## EXERCISE BRIEF
Repeat the part of the raw chicken post starting at "I just finished" and ending at "signs of thawing.", word for word.
---------- PAGE TEXT ----------
I just finished handling some raw chicken in preparation for dinner. I’ll be taking a Silkwood shower from the elbows down and blowtorching the kitchen if anybody needs me.
I’m sick of grocery stores advertising amazing prices on meat and then you find out you have to buy a metric tonne of it to get the deal. This is how I came to be wrangling a ten pound frozen mass of boneless, skinless chicken breasts this afternoon. The chicken breasts were thawed when my husband purchased them, but one of us (I’m blaming him) just threw the whole bag in the freezer without separating them into usable portions. When I took it out of the freezer, it was an intimidating ice ball of mangled chicken. This bag of frozen chicken has been in the refrigerator for two days, and it is just now showing signs of thawing.
I improvised last night, but we need this chicken for dinner tonight. With about five hours to go until dinner time, I decided I better take that big frozen bitch out of the refrigerator and start making shit happen.
I have to say, if toxic waste were treated with the same caution I exercise for raw chicken, EPA regulators would be sitting around with nothing to do, much like the Maytag repairman. The Toxic Avenger movie would have never been made. (Actually, that would be a tragedy.) Maybe instead we could have Salmonella Avenger – the woeful tale of a hippie housewife who didn’t believe in the powers of bleach and triclosan. I ain’t going down like that.
Preparing a regular-sized package of raw chicken isn’t that big a deal. You open the package over the garbage, wash your hands 37 times in five minutes, and hose down the kitchen with anti-bacterial cleaner when you’re through. Wrestling an icy chicken mass larger than a newborn baby is a different sort of ordeal.
---------- EXTRACTED MATERIAL ----------
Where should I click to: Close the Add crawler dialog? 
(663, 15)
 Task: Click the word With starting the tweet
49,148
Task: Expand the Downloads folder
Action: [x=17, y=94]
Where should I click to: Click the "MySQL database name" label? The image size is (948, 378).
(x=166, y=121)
----------
---------- EXTRACTED MATERIAL ----------
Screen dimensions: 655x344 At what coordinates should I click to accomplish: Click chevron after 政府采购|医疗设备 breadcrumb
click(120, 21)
----------
---------- EXTRACTED MATERIAL ----------
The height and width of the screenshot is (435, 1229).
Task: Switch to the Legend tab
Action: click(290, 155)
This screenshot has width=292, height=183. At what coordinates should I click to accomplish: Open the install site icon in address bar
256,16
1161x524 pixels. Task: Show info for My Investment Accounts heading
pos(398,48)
----------
## RESPONSE
I just finished handling some raw chicken in preparation for dinner. I’ll be taking a Silkwood shower from the elbows down and blowtorching the kitchen if anybody needs me.
I’m sick of grocery stores advertising amazing prices on meat and then you find out you have to buy a metric tonne of it to get the deal. This is how I came to be wrangling a ten pound frozen mass of boneless, skinless chicken breasts this afternoon. The chicken breasts were thawed when my husband purchased them, but one of us (I’m blaming him) just threw the whole bag in the freezer without separating them into usable portions. When I took it out of the freezer, it was an intimidating ice ball of mangled chicken. This bag of frozen chicken has been in the refrigerator for two days, and it is just now showing signs of thawing.